In children prescribed any medication for sleep, regular breaks in administration should be agreed to assess the need for ongoing prescription. Any prescription of medications unlicensed for use in children should be supported by a consultant paediatrician (eg, with shared-care agreement) in liaison with the general practitioner.
Structured management suggestions
Minimise disruption from treatable causes such as asthma, nocturnal cough, eczema, gastro-oesophageal reflux.
Explain the sleep cycle—parents are often not aware that night wakenings are part of the normal sleep cycle.
Encourage good sleep habits (box 2).
For child falling asleep late at night, gradually bring bedtime forward in small steps so the child continues to associate being in bed with falling asleep.
Gradual removal of parent from room in a stepwise manner for a child who needs a parent present to fall asleep; sitting on bed, sitting by bed, facing away from bed, sitting away from bed, sitting in doorway, sitting outside bedroom, being away from bedroom (eg, ‘making a cup of tea’).
Reinforce all achievements with praise and visual rewards such as star-chart; for star-charts to be successful they must be devised with the child, start with an achievable step (‘I can fall asleep with Mummy sitting next to my bed’), be consistently applied, be made exciting and motivating for child (by changing reward when needed), and keep up momentum (‘look, you've done brilliantly, now we can do the next step’).
Encourage and support parents in sticking with the routine; it takes a long time to break an undesirable sleep habit.
Contact a Family (http://www.cafamily.org.uk).

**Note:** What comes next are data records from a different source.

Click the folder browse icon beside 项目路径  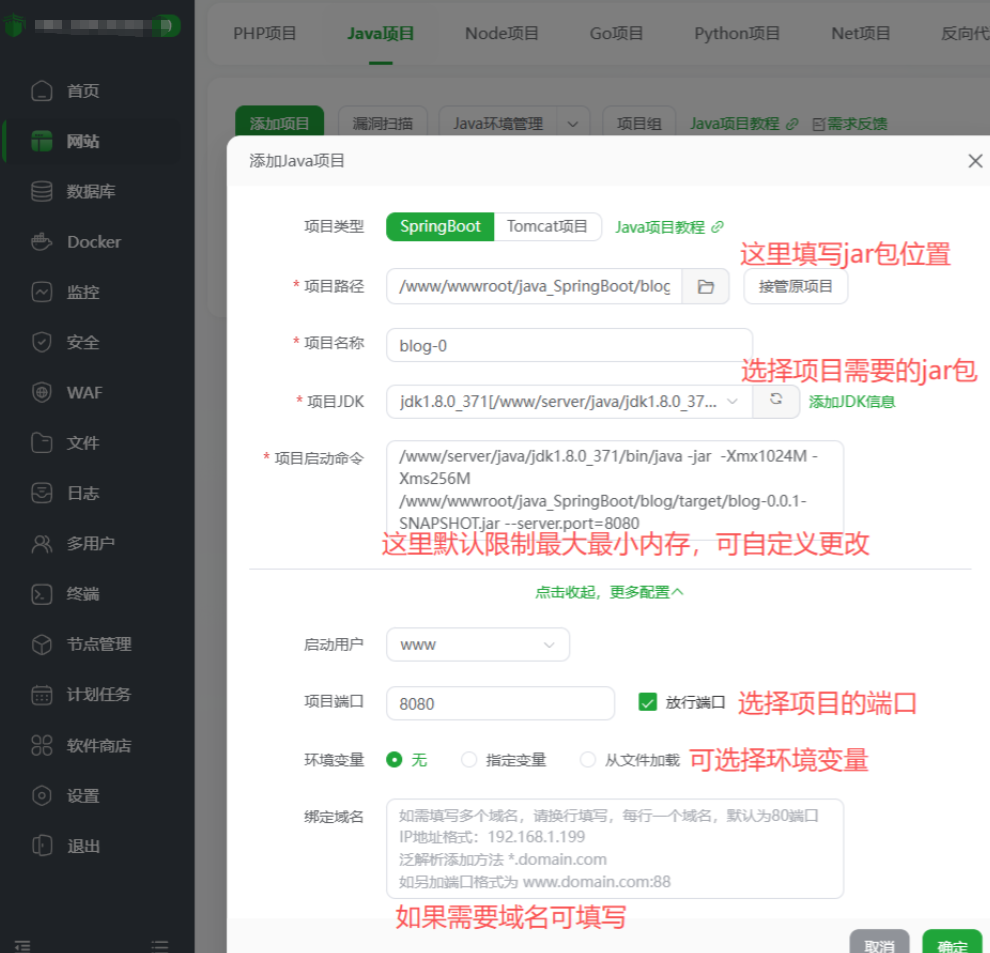click(708, 286)
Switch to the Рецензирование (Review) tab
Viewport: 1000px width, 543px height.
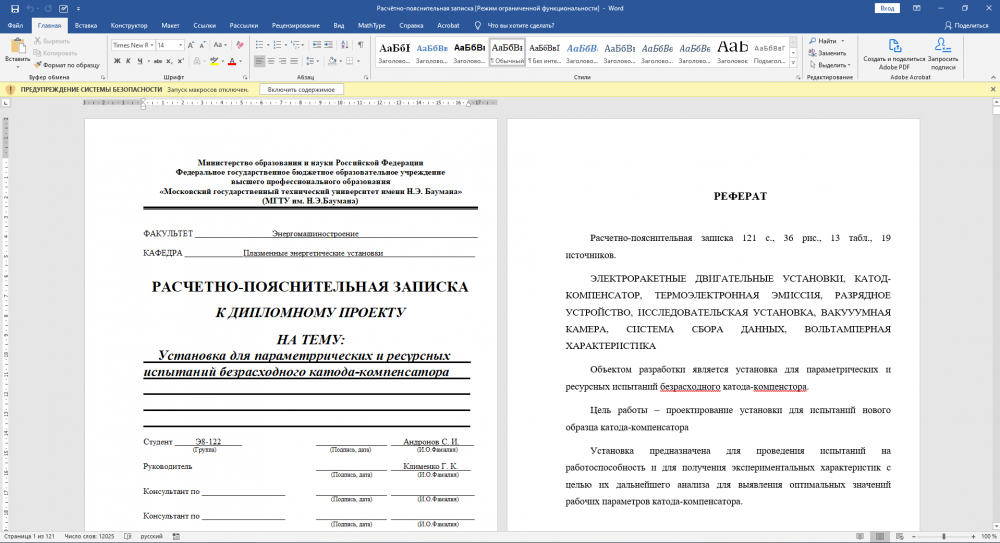tap(295, 25)
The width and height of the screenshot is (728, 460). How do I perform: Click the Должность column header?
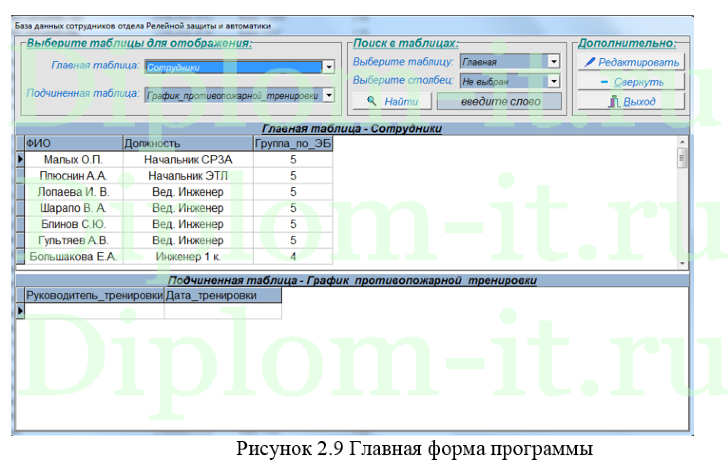[x=187, y=143]
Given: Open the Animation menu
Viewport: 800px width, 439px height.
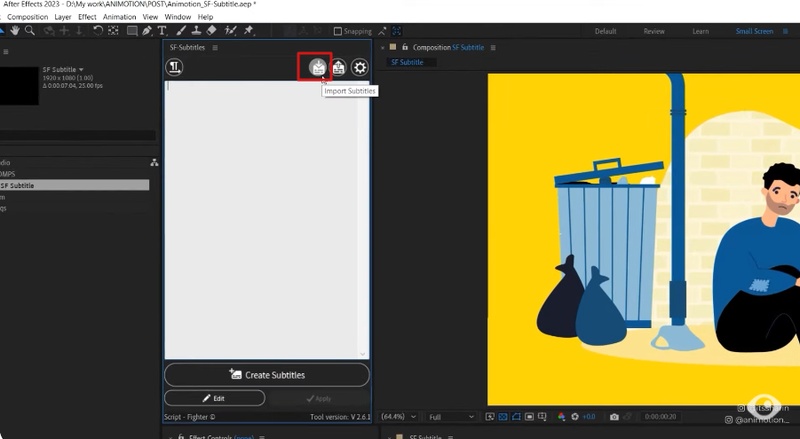Looking at the screenshot, I should coord(119,17).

Information leaflet ‘Helping your child's sleep’. Developed for parents of disabled children, this has very relevant sleep information for all families.
Royal College of Psychiatrists (http://www.rcpsych.ac.uk) factsheet ‘Sleep problems in childhood and adolescence; for parents, carers and anyone who works with young people’, covering a range of sleep problems in typically developing children.

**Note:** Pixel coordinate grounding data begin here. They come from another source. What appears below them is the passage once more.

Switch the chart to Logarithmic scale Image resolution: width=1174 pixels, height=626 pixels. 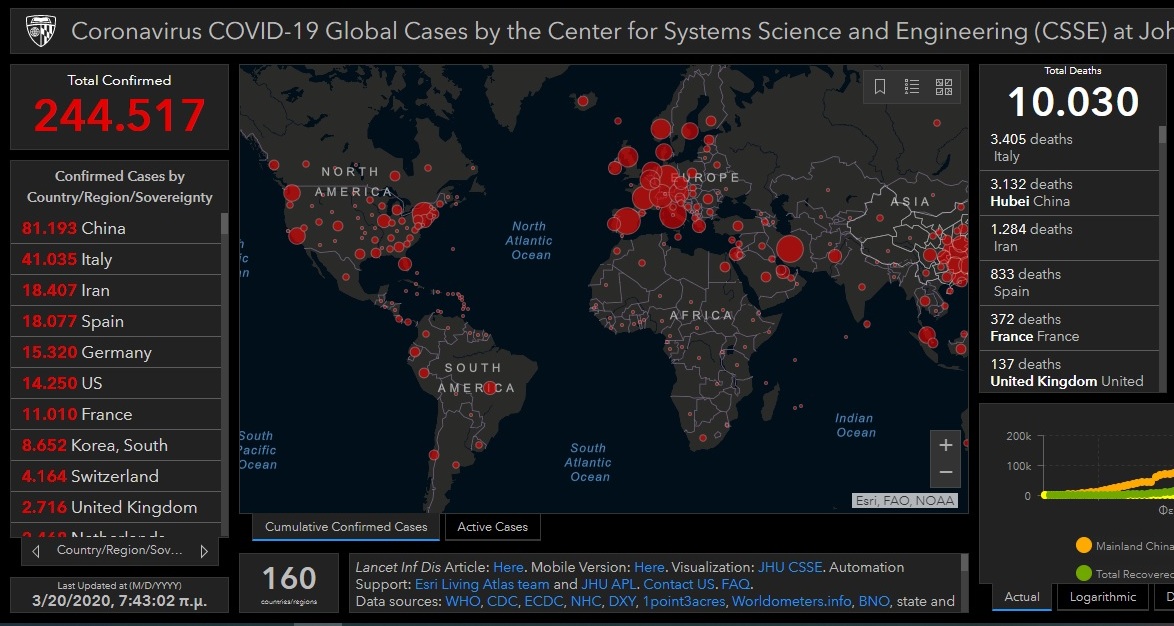[x=1102, y=597]
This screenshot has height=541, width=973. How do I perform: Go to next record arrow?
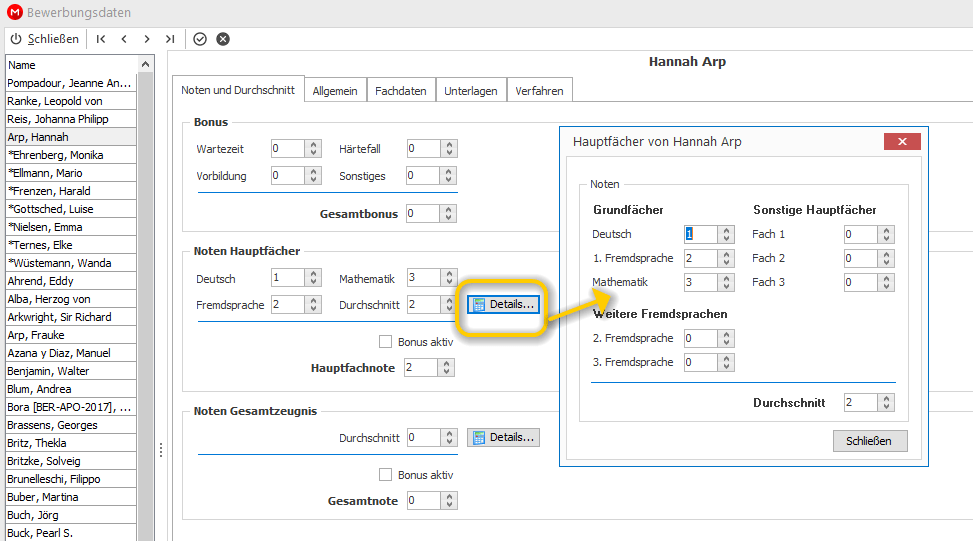coord(147,39)
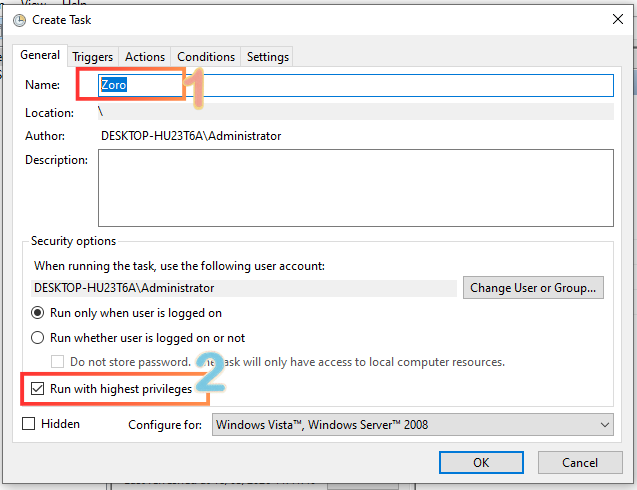Select the Conditions tab
Viewport: 637px width, 490px height.
[x=206, y=57]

Lullaby Trust UK (http://www.lullabytrust.org.uk) It has a useful leaflet for parents on bed-sharing and safety.
Raising Children Network (http://www.raisingchildren.net.au). It has sleep information and advice for different age groups, alongside other useful parenting tips.
Kids Sleep Dr (http://www.kidssleepdr.com) app. Freely available through App Store; parents can enter data on child's sleep, export data by email and receive tips on successful sleep.
Test your knowledge
1. Waking during the night is a normal part of the sleep cycle. True or false?

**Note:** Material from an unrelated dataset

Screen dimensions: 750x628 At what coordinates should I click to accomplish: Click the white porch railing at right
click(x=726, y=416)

2. On average children take 5 to 10 minutes to fall asleep. True or false?
3. Increasing the dose of melatonin would be the best option if the current dose has stopped working. True or false?
4. Head-banging during the night does not usually result in injury. True or false?
5. Restless sleepers do not need investigation. True or false?
Answers are at the end of the references.
Answers to the quiz
True—see figure 1.
False—17 to 19 minutes is average.
False—stopping for 1 week and reintroducing may be more effective.
False—restless legs syndrome can be associated with iron deficiency.
The authors thank Luke Mastin for permission to reproduce artwork of figure 1.
Contributors JRT drafted the article and compiled tables/boxes. MF provided advice and editing.
Competing interests None declared.
Provenance and peer review Commissioned; externally peer reviewed.
↵i The exploration of sleep difficulties within neurodevelopmental disorders is beyond the scope of this article, however in basic terms, the range of what is ‘normal’ for sleep pattern within this group is very extensive, with some children with autism and other neurodevelopmental disorders, particularly Smith–Magenis syndrome, seemingly needing very little sleep. Basic principles of management continue to apply, with emphasis on sleep routines and identifying contributors to sleep disturbance to minimise disruption from treatable causes.